▶ **Given information**:
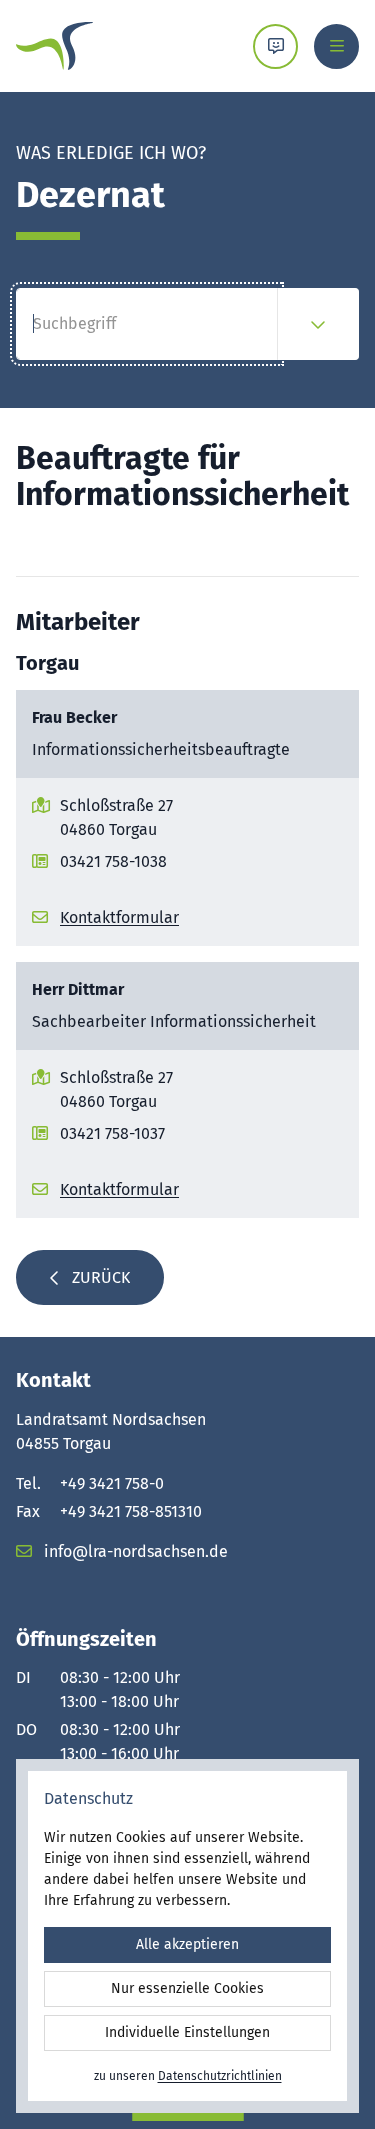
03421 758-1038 (113, 861)
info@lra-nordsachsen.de (134, 1551)
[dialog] (187, 1936)
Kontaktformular (119, 917)
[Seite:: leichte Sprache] (275, 46)
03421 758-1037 (112, 1133)
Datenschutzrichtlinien (220, 2076)
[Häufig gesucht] (318, 324)
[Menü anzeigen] (336, 46)
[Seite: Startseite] (54, 46)
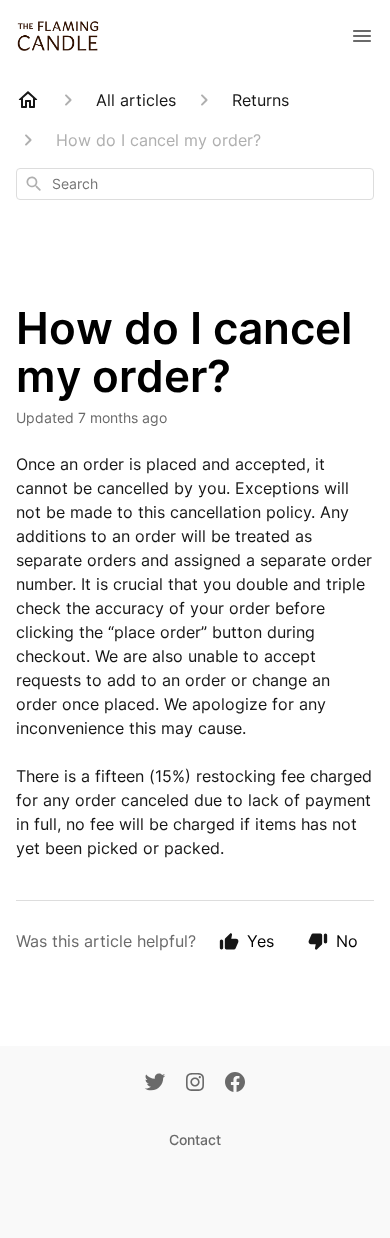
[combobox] (195, 184)
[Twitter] (155, 1084)
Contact (195, 1139)
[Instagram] (195, 1084)
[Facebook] (235, 1084)
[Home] (28, 100)
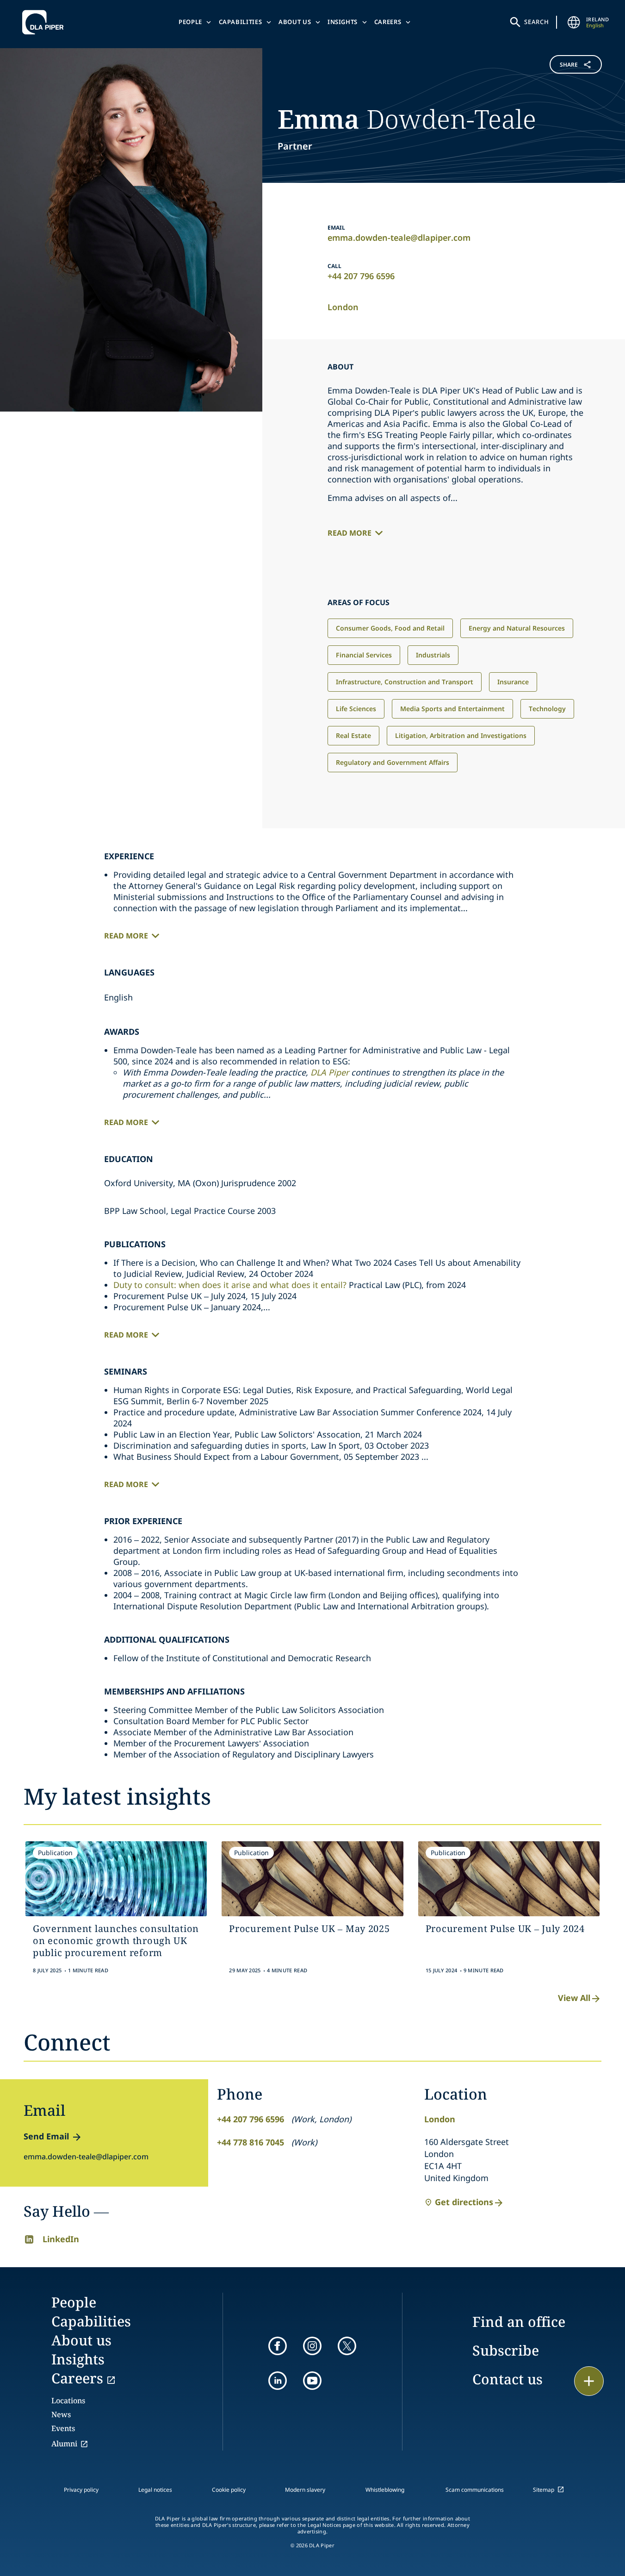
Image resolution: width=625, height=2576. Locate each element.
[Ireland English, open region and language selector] (574, 22)
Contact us (507, 2379)
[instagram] (312, 2346)
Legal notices (155, 2490)
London (343, 307)
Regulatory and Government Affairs (392, 762)
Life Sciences (356, 708)
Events (63, 2428)
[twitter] (347, 2346)
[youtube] (312, 2380)
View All (574, 1997)
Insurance (513, 681)
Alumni (64, 2443)
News (61, 2414)
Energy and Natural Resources (517, 628)
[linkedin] (277, 2380)
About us (294, 22)
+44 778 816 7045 (250, 2142)
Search (536, 22)
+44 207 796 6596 (361, 275)
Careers (388, 22)
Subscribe (505, 2350)
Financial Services (364, 654)
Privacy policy (81, 2490)
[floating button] (589, 2381)
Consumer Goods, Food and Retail (390, 628)
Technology (547, 708)
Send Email (46, 2136)
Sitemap (543, 2490)
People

▶ **Exercise details**: In the entries above, find every line with the word "Seite" and list it.

▶ **Result of this exercise**:
[Seite:: leichte Sprache] (275, 46)
[Seite: Startseite] (54, 46)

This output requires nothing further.